§ DO THIS:
Copy the lines below word for word, from the line with "Select the 2560x1440 resolution row" up to and including the line with "1360x766 pixels.".

§ GIVEN INFORMATION:
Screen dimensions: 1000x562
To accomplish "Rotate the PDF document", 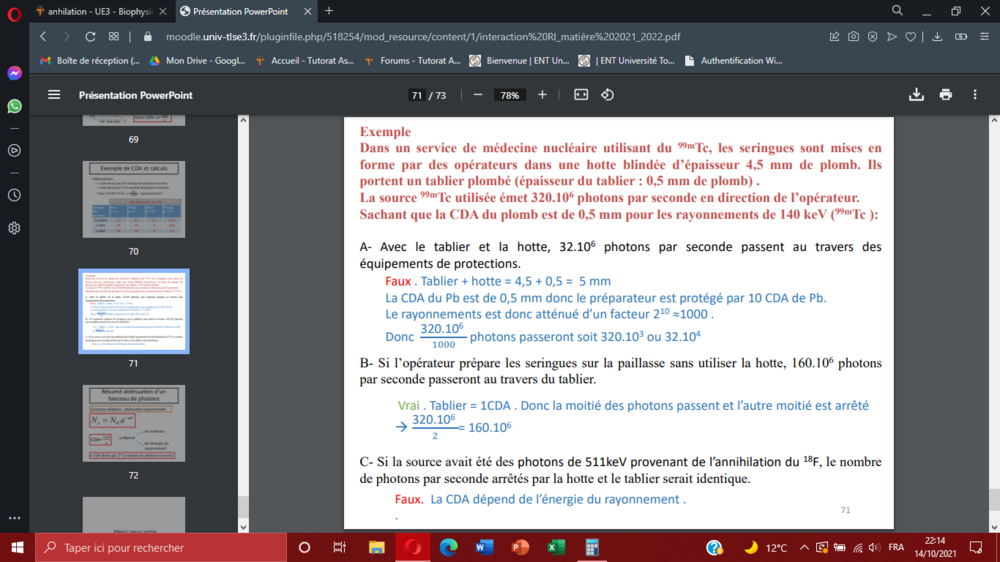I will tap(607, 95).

---

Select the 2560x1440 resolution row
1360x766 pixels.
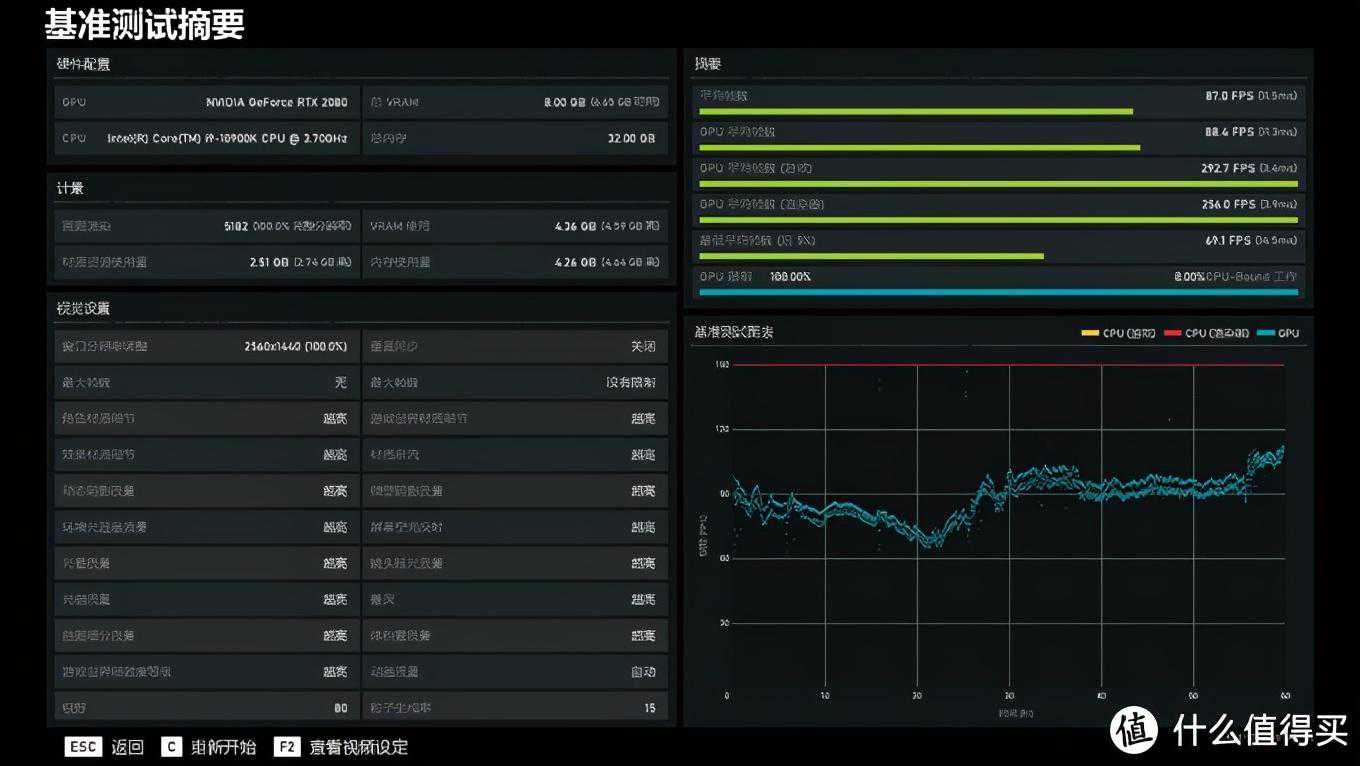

* * *

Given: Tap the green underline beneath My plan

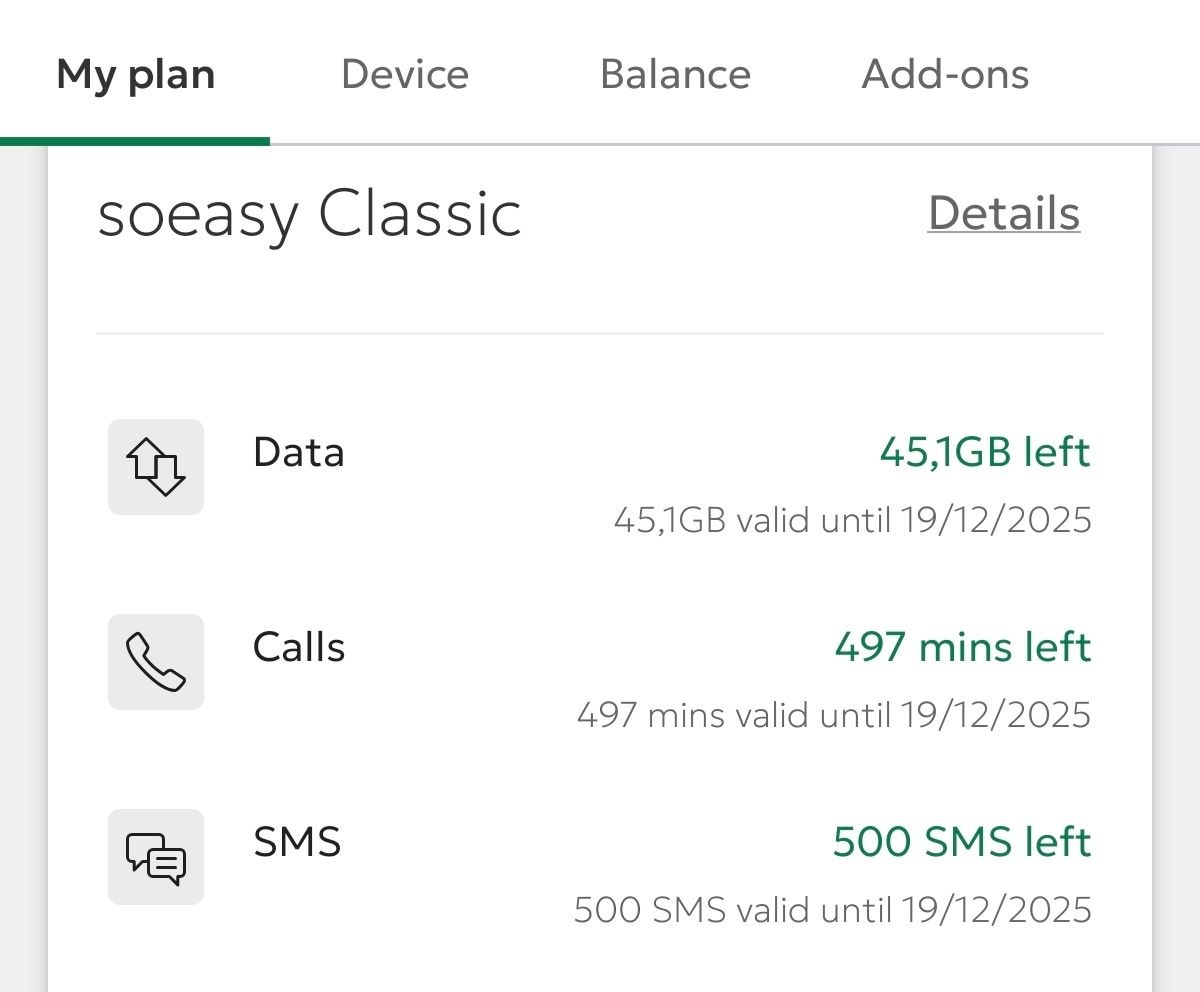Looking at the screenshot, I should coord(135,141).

§ FULL SOLUTION:
Select the 2560x1440 resolution row
1360x766 pixels.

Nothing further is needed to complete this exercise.